Port moving forward with emergency operations center plans

By Zachary Fitzgerald zfitzgerald@daily-review.com

Port officials took another step Monday towards bringing the $9.3 million government operations and emergency center to a site on La. 182 next to the Morgan City Municipal Auditorium.
The Morgan City Harbor and Terminal District commission approved a resolution authorizing Port Commission President Jerry Gauthier to sign a cooperative endeavor agreement with the city to transfer 75 feet of city property across from the Morgan City Municipal Auditorium for use as the site for the new government operations and emergency center.
In exchange for the use of the property, the port would provide work compensation or payment of the appraised value of the property, which was about $98,000, Port Attorney Gerard Bourgeois said.
The center will allow multiple government agencies to be under the same roof and can serve as an emergency command center during a hurricane, Port Executive Director Raymond “Mac” Wade said in March.
At an April 8 special meeting, the commission approved a contract between the port and architect Carl Blum to design the new government emergency operations center. Also at that meeting, the commission accepted contracts to do preconstruction cost analysis, geotechnical services and agreements to purchase property from private landowners in order to construct the center.
The building will encompass about 33,000 square-feet, Blum said.
The City Council will vote on an ordinance for the cooperative endeavor agreement at the April 22 council meeting.
If everything goes according to schedule, groundbreaking for the center will be in July with the projected completion date in May 2015.
At Monday’s port meeting, Mike Lowe of the U.S. Army Corps of Engineers said the Crewboat Cut dredging contract has been advertised and the contract should be awarded by May 30. The dredging will start in June, Lowe said.
The project is designed to open up the cut in which rocks have already been placed in order to create a self-scouring channel.
The corps also has a contract for dredging in the Morgan City Harbor that will go out to bid in a week, Lowe said. Corps officials are going to see if there is any leftover money to spend on a dredging demonstration in the Atchafalaya River Bar Channel, he said.

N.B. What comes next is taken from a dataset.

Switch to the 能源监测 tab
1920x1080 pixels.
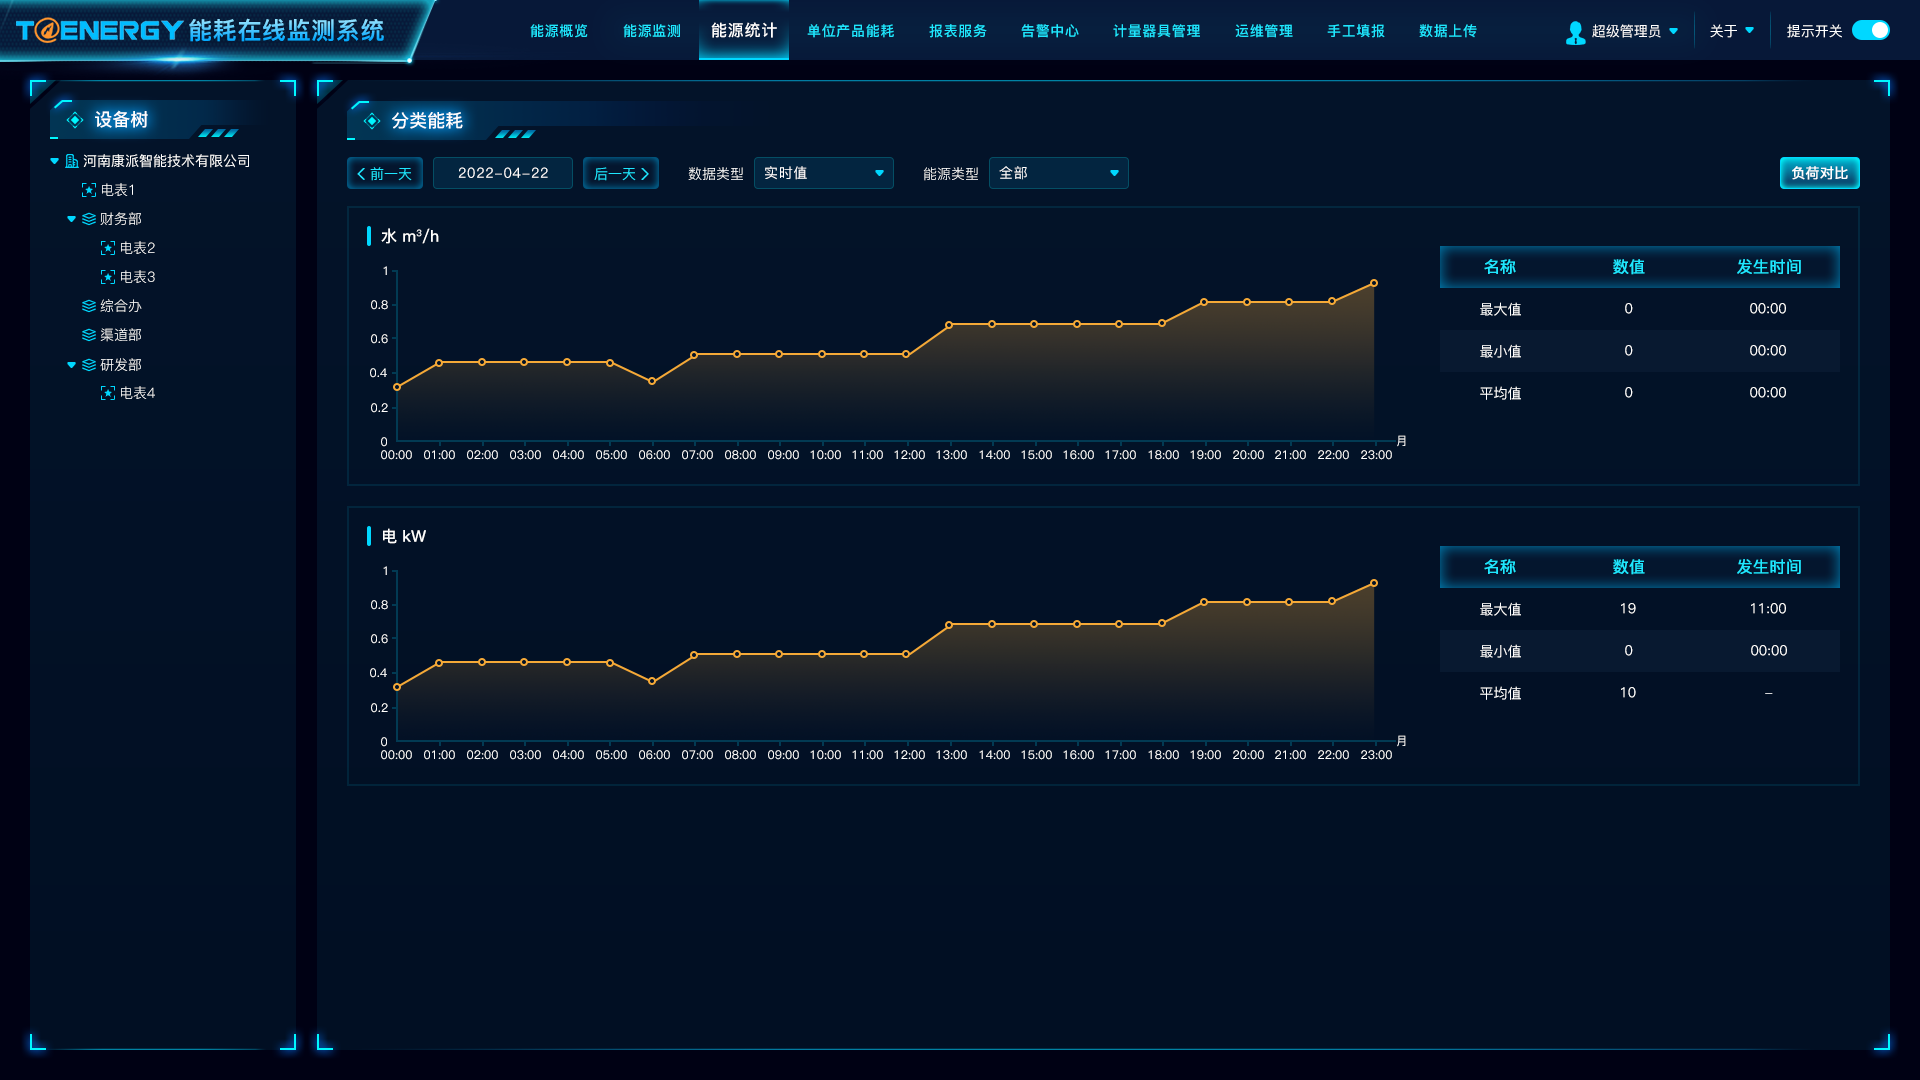coord(651,31)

The plan is to use any leftover money to dredge the worst spots in the bar channel, and convert a cutter-head dredge to be used as a sidecaster dredge for a demonstration, Jonathan Hird of Moffat & Nichol engineering firm said.
Sidecaster dredging involves agitating the sediment that builds up in the channel and casting it to the side of the channel while cutter-head dredging entails pulling a blade behind a tugboat to get the sediment in suspension.
Lowe said, “We want to simulate the agitation which is what the whole demonstration is. So in using a cutter-head to do the agitation we’re dropping (sediment) at the edge of the channel, which is what a sidecaster would do.”
Configuring the cutter-head dredge to use as a sidecaster over a short stretch would give engineers of an idea of whether the sidecaster method could suspend the sediment enough to maintain the necessary depth of the channel, Lowe said.
The commission approved applying for a 2014 Transportation Investment Generating Economic Recovery grant to seek funding for extension and rehabilitation of the port’s dock and installation of a box culvert at the drainage ditch on Youngs Road so the port can reach the railroad spur. The board also approved raising 25 percent matching funds for the project if the port is awarded the grant.
The estimated project cost would be $16 million with a $12 million federal request and $4 million local match. Putting up the local share improves the chances to receive the grant, Knobloch said. The port is competing against other ports, state governments and city governments, Knobloch said.
In other business, the commission:
—Approved entering into a contract to use two steel piles to install National Oceanic and Atmospheric Administration Physical Oceanographic Real-Time Systems along the port’s waterways. The contract also included the first year’s maintenance cost of the system.
—Approved spending $10,865 on radar equipment paid for by a grant.